### Given exercise
Continue the devotional blog text below about commitment among believers, picking up right after its final sentence.

::: Provided passage

When is the last time you got alone with God? When is the last time you were "still" before His majesty? When is the last time you even heard the word or thought about "solitude". My encouragement to all of us is to examine our lives and take a deep look at the way we spend the time God gives us. Then, after we get honest with ourselves and we MAKE time, find a quiet place to be alone with Him. Shhhh......  Quiet yourself. Say nothing. Read nothing. No music playing. Complete silence. Listen. Be still and know that He is God. And once you know you have entered that secret place with Him, then.... speak... if you can.

By Tom Zurowski

Tuesday, October 25, 2011

Commitment To Love

On Wednesday nights, I get together with other men from the body of believers I worship with at The Chapel. We have been having wonderful times together. We have challenged one another, confessed to one another, trust is being built between one another... it's really a beautiful thing.

Last week we were discussing a topic that has stemmed from the sermons that Tom Zurowski has been sharing on for the past couple of weeks. We got into commitment to the body. Commitment to one another.

My mind and heart is in turmoil and unrest over this idea of commitment. It feels as if never before in my years as a Christian have I considered commitment to the body (church) like I am going through now. It's possible I have been challenged in this area in the past at other church fellowships, but it has never hit me like it is now.

The thought of committing to a "church" is almost disgusting to me. I'm not sure why. I guess the thought of committing to an institution has no life in it, at least that is how it seems to me. I guess I have the misconception such that when I hear "church," I hear "building," or "programs," or "institution." And I have no desire to commit to that. 

Commitment to a person, or a people... now that's a different story. There is life in that to me. Of course, "church" is people. I've heard it said before that we live in a generation where little Jimmy and Susie were dragged to "church" when they were young, and so this generation of Christians think church is something you go to rather than something you are.

And so we discussed commitment to one another. What does that commitment look like? What does Jesus require? What is God's command in terms of commitment to one another? As I looked at my brother's last night I inquired, "What does Christ command in our commitment to one another?"

I understand commitment in marriage, and then there is commitment to family. Maybe even commitment to friends. But commitment to those I worship with? 

The model I am used to seeing in many ways is if I don't like a church, if I get hurt or offended, it's OK, I'll just pack my bags and head to a new "church" until it happens all over again there. It seems we can leave at the drop of a hat these days when it comes to church. Oh yea, I'm committed, until... someone hurts my feelings, or, doesn't do things my way, or the pastor doesn't give my family or I enough attention...

::::::
::: Entries

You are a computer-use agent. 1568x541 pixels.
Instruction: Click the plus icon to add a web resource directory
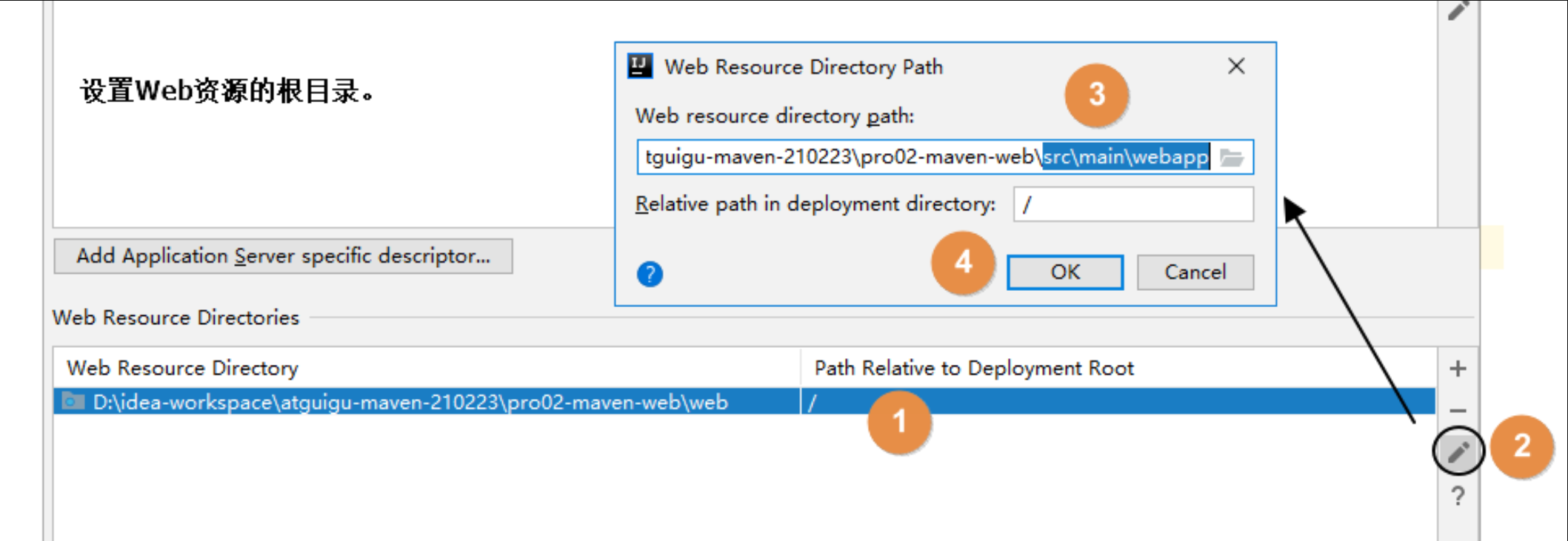click(x=1457, y=369)
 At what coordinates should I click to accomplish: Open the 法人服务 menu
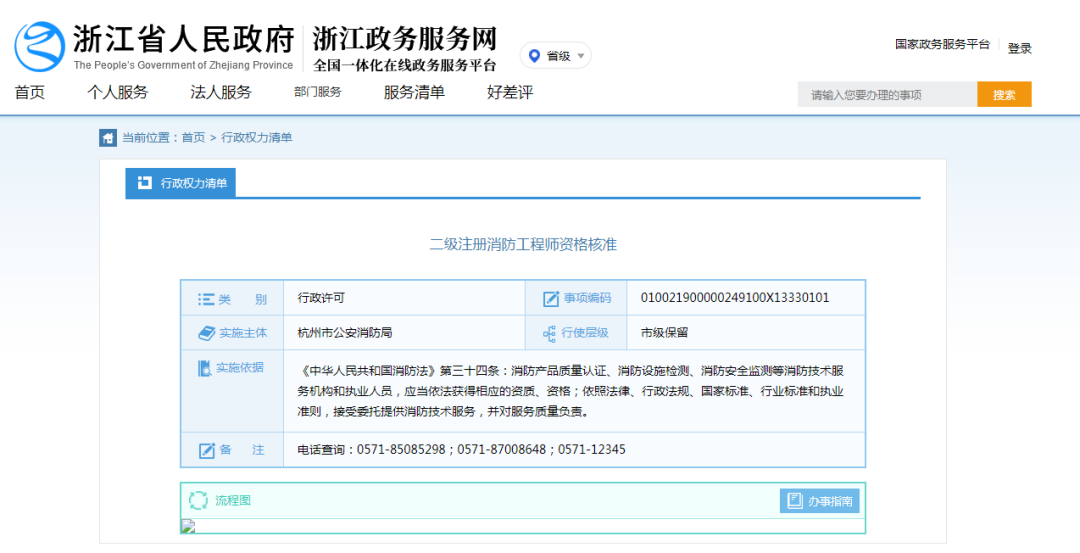[221, 93]
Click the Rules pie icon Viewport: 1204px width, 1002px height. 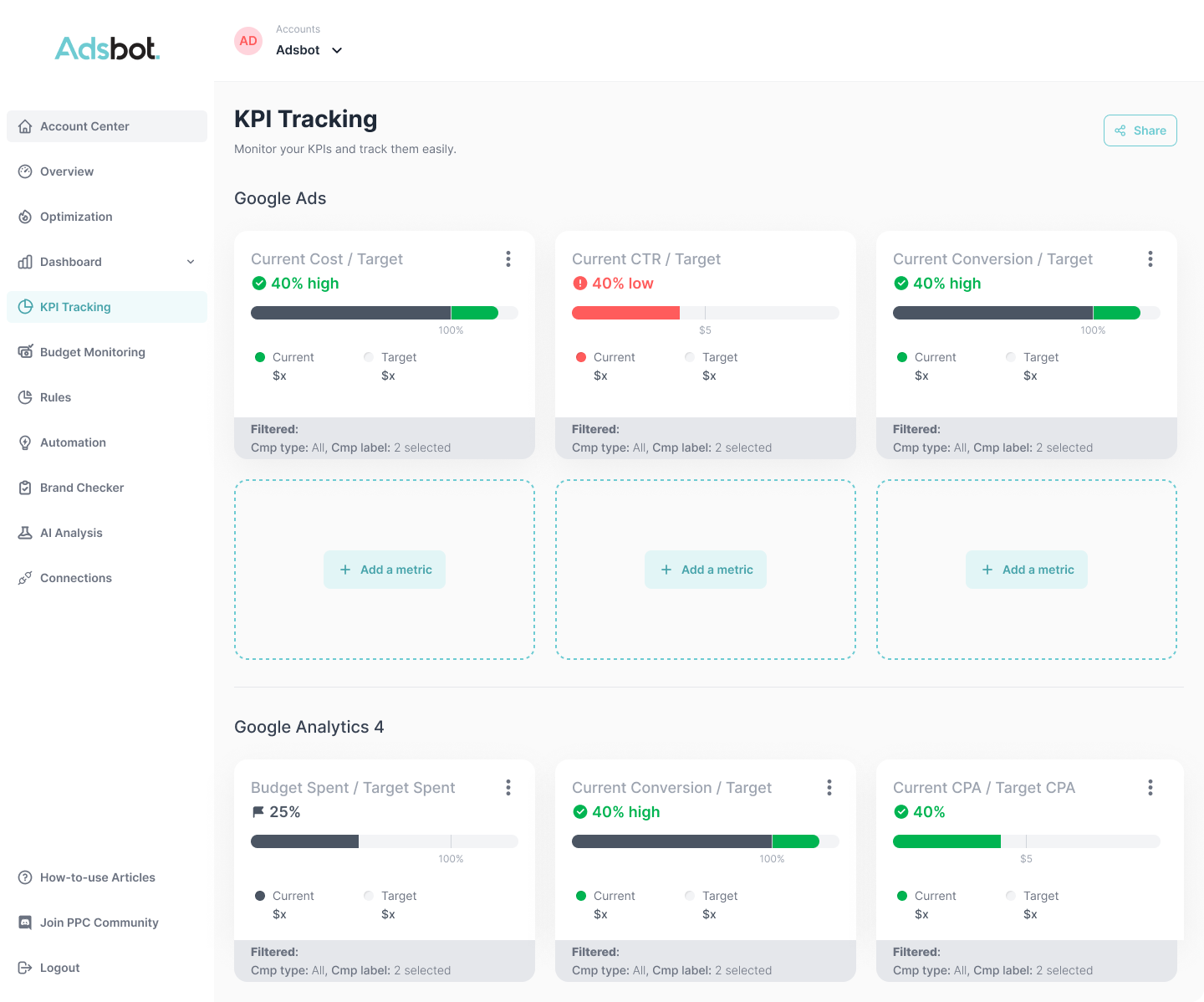coord(25,397)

::::::

### Answer to this problem
All the while "church" is more an institution, and a place where I come and get what I want, as opposed to giving my life away.

And, so, commitment to brothers? Commitment to the body? What does it look like? What does God require?

But wait. Maybe. Just maybe...

...the question or turmoil goes deeper than that. Maybe the question isn't regarding what God requires in terms of commitment to others in the body.

Maybe... Maybe it's more about what God requires concerning love.

Maybe commitment is implied in love, stems from love, flows from love...

By John Follman (The Chapel)

Saturday, October 15, 2011

Christian or Chameleon?

“Why suffering?” is a wrong question. No right answer exists for a wrong question.” (Richard Wurmbrand)

“For I consider that the sufferings of this present time are not worthy to be compared with the glory which shall be revealed in us.” 
(Paul’s letter to the Romans; chapter 8, verse 18)
I remember listening to “gospel” radio one day many years ago and hearing a well-known preacher say, “If the apostle Paul understood covenant, then he would not have had to suffer what he did.” Oh, how foolish and arrogant we have become! We have believed the lie of the man-centered gospel (which is no gospel at all) that makes us believe that God was created for our good pleasure, rather than man being created for His.
How could we get so far off? Is it any wonder that there are so many well-meaning self-seeking “decision makers” filling the pews of our worship halls these days? They have come to find out how to get the most out of Jesus. Suffering or trials are no longer a part of the Christian equation.
I remember spending time with a pastor friend, in Sudan, who was captured by Muslims. He was taken to a torture chamber; where demon possessed people beat him. They hog-tied his wrists and ankles together and repeatedly hoisted him 15 – 20 feet off the ground then let him fall on his face onto a concrete slab. He was kept in a steel container for 15 days in the hot sun. He was put in water up to his nose and forced to stand in it for days. Lastly they dug a grave for him and his friend and threw the two men into the graves. My friend’s colleague died. When the authorities found that my friend lived through the night they exclaimed, “surely your God must be a living God”, and released him. This dear brother never became bitter, or asked the question “why God?” He had already counted the cost of following Christ on the day of his conversion. Through out his time in custody his family didn’t know if he was alive or dead. While he was tortured, he preached Jesus to his persecutors. He is still preaching today.
If only someone would go to our brothers and sisters and tell them about the covenant they have with God, maybe they wouldn’t have to suffer for His namesake (sarcasm). In many persecuted countries around the world, the radio preacher I mentioned earlier would be rejected and labeled a heretic. Yet, in America, we embrace such a teacher, buy his books, and send money to keep his radio show on the air.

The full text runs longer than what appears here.